Da hat er, glaube ich, nur die halbe Wahrheit gesagt. Es stimmt, wir brauchen am Ende wirtschaftliche Ertragskraft und auch wirtschaftliche Stärke. Man muss wettbewerbsfähig sein, um sich auch global die Märkte zu erschließen. Nur müssen dabei wirtschaftlicher Ertrag und sichere Jobs in Einklang gebracht werden. Das ist ja kein Widerspruch. Nur nur auf Personalkosten und nur auf die Marge fixiert zu sein, entspricht nicht unserem gesellschaftlichen Verständnis von Eigentumsverpflichtung und sozialer Balance. Vorstandschef Kaeser versteht sich aber eher als Lobbyist der Finanzmärkte. Das ist ein gewaltiger Druck, das Geld zu vermehren. Das ist der erkennbare Kurs mit der Holdingstruktur von Siemens: Die Geschäfte sollen filetiert werden, um sie dann auf den Altar des Finanzmarktes für möglichst viel neues Kapital zu opfern.

Sie kritisieren also dieses Kapitalmarkt getriebene Geschäftsgebaren?

Ja.

Besteht nicht auch die Gefahr, dass die Belegschaft immer mehr verunsichert wird und irgendwann nicht mehr mitziehen könnte?
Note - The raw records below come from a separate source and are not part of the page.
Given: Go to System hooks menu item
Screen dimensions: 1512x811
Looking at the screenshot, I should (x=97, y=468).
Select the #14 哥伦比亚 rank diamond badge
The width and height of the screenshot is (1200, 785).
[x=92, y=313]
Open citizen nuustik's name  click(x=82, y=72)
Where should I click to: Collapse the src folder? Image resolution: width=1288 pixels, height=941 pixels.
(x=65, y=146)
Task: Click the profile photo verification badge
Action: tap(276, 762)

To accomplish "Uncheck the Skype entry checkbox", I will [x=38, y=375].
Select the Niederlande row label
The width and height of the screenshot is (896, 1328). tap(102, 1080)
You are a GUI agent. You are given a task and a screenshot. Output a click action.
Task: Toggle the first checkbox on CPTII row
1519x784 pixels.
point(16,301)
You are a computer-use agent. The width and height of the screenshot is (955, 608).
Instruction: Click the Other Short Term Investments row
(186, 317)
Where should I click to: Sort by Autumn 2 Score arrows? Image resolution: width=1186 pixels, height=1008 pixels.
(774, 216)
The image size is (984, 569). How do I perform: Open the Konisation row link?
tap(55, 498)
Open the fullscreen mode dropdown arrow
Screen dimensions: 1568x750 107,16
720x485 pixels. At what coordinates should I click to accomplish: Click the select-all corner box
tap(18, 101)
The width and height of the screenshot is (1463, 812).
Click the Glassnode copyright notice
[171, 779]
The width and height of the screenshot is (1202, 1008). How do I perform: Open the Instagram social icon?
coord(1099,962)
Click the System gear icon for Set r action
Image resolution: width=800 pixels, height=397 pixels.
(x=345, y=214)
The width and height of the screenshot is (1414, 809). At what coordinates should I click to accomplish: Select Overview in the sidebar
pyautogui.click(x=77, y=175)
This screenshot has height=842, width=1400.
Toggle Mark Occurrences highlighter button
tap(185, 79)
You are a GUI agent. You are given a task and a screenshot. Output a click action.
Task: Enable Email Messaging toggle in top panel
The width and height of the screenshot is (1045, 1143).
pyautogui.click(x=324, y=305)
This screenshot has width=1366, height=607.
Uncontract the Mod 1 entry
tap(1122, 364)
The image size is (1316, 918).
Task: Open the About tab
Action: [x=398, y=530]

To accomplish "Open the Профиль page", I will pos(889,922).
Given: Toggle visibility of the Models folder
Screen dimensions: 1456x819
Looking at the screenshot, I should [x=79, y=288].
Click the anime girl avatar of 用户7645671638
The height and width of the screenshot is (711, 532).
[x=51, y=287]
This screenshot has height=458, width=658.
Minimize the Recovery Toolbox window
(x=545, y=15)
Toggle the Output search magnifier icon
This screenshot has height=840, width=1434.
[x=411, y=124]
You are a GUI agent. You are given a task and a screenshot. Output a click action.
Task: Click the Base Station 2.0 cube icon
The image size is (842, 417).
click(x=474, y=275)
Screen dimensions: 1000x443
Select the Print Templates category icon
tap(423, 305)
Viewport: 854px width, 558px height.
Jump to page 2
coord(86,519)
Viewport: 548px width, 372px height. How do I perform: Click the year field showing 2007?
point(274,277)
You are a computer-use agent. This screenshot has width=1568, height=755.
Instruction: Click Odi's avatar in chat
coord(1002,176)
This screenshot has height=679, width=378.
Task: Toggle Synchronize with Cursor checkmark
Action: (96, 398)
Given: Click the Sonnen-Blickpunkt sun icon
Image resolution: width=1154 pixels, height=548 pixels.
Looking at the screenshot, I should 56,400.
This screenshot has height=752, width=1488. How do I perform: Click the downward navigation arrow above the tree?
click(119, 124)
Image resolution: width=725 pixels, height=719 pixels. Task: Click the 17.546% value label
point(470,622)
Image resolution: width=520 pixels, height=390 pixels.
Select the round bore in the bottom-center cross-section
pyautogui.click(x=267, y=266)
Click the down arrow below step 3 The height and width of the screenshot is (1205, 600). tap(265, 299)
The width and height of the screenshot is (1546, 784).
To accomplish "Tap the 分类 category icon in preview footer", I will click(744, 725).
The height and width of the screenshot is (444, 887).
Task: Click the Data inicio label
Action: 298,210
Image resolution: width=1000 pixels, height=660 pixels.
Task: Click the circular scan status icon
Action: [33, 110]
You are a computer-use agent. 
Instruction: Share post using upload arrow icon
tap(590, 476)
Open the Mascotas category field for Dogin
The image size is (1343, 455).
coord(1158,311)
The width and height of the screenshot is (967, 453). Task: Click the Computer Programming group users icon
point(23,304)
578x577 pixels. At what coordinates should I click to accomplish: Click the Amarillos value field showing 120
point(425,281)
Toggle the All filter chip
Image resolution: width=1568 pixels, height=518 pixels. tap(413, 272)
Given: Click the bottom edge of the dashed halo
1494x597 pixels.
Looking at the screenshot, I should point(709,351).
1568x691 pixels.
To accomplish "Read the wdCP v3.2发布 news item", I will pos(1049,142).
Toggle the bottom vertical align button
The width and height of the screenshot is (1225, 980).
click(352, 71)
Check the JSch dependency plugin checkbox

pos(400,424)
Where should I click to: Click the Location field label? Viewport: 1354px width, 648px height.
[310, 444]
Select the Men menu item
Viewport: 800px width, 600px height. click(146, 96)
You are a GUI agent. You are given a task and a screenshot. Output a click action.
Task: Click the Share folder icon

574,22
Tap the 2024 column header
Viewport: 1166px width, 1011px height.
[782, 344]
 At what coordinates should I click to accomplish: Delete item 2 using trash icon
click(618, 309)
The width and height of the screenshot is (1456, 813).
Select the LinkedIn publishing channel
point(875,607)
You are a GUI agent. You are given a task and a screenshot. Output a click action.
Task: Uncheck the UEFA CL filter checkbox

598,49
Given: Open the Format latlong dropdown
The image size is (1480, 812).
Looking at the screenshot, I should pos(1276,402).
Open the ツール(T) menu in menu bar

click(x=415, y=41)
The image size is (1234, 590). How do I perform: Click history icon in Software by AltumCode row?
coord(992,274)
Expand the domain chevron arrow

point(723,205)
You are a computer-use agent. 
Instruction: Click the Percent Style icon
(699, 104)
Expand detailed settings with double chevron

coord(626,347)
Richtig. Wenn ständig Bereiche ausgegliedert oder Joint Ventures im großen Stil eingegangen werden, hat das ja automatisch immer Rückwirkungen auf die verbleibende Belegschaft, der dann kleiner wird. Was passiert mit ihr? Es gibt dann keine Synergien mehr, von denen Siemens bisher gelebt hat. Der Pioniergeist von einst geht verloren, weil alles nur noch auf Marge und Finanzkennzahlen ausgerichtet ist. Dabei wird vergessen, dass Siemens eine der wesentlichen und wichtigsten Industrie-Ikonen Deutschlands ist. Mit deren Exportorientierung ist Deutschland bisher gut gefahren. Aus Deutschland heraus die Globalisierung zu gestalten führt ja letztendlich zu einer industriellen guten Basis hier bei uns. Das ist ja das Rückgrat für die Wirtschaft und den Wohlstand und gerät in Gefahr, wenn ein führender Konzern einen anderen Weg einschlägt.

Halten Sie es für möglich, dass bei Siemens eines Tages in einem positiven, konstruktiven Sinne wieder Ruhe einkehrt?

Das schließe ich nicht aus. Man soll ja nie "nie" sagen. Im Gegenteil. Wir hoffen, dass das Management sich mit dem Betriebsrat und uns an einen Tisch setzt und überlegt, wie man gemeinsam die Zukunft meistern kann und sich die Belegschaft auch mitgenommen fühlt.

Das Gespräch führte Klaus Ulrich.

Reinhard Hahn leitet das Siemens Team der IG Metall und ist als Unternehmensbeauftragter der Gewerkschaft seit 2015 Mitglied des Aufsichtsrates der Siemens AG.